Essen. . Die Grünen wollen den Verbrauch von Plastiktüten mit einer „Umweltabgabe“ eindämmen. Diese soll nach dem Willen der Bundestagsfraktion mindestens 22 Cent pro Tüte betragen. Bei Umweltschützern findet der Vorstoß Beifall, die Industrie lehnt ihn strikt ab.
Pro Jahr werden für den deutschen Markt nach Schätzung des Umweltbundesamtes fünf Millionen Plastiktüten für den deutschen Markt hergestellt. Das sind im Schnitt 65 Tüten pro Person. Im europäischen Vergleich ist das relativ wenig; der durchschnittliche EU-Bürger verbraucht 500 Tüten im Jahr. Weltweit werden jährlich über 500 Milliarden Plastiktüten produziert, schätzt der wissenschaftliche Dienst des Bundestages.
Das hat fatale Folgen für die Umwelt: Die Tüten aus Polyethylen sind biologisch nicht abbaubar. Der Plastikmüll gefährdet Tiere an Land und im Wasser. Allein im Mittelmeer sollen 250 Milliarden Kunststoffteilchen mit einem Gesamtgewicht von 500 Tonnen treiben; Tiere, die das Plastik schlucken, können ersticken, Kleinstteilchen können zurück in die Nahrungskette geraten.
Vorbild Irland
Verschiedene Länder haben den Ge- und Verbrauch von Plastiktüten bereits stark eingeschränkt oder verboten: In Italien und Indien herrscht ein Komplettverbot, in Australien wird ein solches erwogen, wie übrigens auch von der EU-Kommission.

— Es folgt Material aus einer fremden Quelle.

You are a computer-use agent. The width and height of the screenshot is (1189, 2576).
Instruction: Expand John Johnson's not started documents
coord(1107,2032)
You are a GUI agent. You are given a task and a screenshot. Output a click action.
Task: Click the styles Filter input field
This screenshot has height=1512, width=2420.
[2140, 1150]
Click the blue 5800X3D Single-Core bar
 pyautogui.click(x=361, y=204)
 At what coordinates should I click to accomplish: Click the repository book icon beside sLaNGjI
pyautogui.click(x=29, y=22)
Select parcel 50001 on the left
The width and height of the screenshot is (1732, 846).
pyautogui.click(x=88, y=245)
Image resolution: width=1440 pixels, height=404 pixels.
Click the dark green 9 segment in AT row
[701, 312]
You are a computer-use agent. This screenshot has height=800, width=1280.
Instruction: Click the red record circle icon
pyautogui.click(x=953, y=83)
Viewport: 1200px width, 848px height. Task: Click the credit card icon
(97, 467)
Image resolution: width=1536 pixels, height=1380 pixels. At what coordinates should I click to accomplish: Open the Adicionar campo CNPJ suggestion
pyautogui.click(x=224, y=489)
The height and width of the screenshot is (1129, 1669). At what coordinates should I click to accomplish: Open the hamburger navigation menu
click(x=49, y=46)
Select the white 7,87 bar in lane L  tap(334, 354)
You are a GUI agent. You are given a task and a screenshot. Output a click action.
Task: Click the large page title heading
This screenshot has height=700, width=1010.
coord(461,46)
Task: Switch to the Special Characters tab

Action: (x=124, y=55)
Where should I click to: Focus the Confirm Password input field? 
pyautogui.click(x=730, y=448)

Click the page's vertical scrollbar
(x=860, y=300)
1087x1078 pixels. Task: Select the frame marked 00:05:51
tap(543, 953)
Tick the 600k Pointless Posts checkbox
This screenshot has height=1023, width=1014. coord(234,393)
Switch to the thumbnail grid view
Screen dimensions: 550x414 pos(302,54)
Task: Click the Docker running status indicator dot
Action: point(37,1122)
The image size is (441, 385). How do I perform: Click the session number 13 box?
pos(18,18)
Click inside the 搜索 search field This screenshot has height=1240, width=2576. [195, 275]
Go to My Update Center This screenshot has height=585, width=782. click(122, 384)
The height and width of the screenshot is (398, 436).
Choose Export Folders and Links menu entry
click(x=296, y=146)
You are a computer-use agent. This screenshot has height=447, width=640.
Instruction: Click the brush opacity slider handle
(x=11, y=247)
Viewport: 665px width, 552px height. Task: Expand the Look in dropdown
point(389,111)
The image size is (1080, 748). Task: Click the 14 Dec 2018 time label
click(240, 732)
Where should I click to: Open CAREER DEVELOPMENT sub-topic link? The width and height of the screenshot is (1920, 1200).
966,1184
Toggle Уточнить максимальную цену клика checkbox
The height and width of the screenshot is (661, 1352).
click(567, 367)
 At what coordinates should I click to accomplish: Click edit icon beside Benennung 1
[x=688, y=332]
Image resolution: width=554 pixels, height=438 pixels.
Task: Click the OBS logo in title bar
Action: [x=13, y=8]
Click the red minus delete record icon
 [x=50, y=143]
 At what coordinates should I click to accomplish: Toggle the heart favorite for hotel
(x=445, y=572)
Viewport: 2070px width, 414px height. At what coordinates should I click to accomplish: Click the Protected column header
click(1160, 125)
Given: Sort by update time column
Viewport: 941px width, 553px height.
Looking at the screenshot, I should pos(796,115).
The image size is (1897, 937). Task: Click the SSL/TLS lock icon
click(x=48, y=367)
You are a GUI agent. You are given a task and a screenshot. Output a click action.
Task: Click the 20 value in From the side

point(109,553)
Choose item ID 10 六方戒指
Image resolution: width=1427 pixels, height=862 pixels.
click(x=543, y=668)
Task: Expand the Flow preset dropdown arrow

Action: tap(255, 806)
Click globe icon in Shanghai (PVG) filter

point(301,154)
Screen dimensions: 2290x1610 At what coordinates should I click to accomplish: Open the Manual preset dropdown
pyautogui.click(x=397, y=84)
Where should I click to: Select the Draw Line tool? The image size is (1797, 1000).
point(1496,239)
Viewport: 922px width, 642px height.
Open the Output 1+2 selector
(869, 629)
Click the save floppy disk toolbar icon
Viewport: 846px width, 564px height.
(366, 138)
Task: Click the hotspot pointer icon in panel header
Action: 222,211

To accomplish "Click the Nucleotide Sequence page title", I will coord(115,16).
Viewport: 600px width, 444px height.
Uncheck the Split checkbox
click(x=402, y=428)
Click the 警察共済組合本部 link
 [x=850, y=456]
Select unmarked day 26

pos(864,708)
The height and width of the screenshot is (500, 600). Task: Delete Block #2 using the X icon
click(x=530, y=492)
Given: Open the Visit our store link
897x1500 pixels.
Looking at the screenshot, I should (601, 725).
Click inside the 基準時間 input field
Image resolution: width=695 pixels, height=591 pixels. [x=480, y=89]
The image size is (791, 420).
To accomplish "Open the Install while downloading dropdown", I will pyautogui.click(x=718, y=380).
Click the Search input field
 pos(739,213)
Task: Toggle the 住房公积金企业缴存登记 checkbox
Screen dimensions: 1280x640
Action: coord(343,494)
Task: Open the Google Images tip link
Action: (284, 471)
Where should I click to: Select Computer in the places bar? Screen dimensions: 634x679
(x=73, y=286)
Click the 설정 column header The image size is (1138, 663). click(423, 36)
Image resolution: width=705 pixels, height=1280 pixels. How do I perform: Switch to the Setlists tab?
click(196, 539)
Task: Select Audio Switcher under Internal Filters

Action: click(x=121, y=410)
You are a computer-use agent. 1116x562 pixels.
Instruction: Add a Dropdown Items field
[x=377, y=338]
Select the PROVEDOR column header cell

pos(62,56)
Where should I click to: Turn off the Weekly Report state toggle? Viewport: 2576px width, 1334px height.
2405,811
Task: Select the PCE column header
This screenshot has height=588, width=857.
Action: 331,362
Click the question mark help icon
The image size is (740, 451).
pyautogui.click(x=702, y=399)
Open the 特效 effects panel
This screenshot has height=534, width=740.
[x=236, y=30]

Die Grünen orientieren sich bei ihrer Forderung nach einer Zwangsabgabe auf die Erfahrungen in Irland. Dort wurde 2002 eine Abgabe von 15 Cent eingeführt, die 2007 auf 22 Cent erhöht wurde. Seitdem ist die Verwendung von Plastiktüten auf der grünen Insel um neunzig Prozent zurückgegangen. Ähnliches will die Ökopartei auch für Deutschland erreichen: „Es stehen umweltverträgliche Alternativen wie Stoffbeutel und Einkaufskörbe zur Verfügung, deren Verwendung wir fördern wollen“, sagte Dorothea Steiner, umweltpolitische Sprecherin der Fraktion, der Saarbrücker Zeitung.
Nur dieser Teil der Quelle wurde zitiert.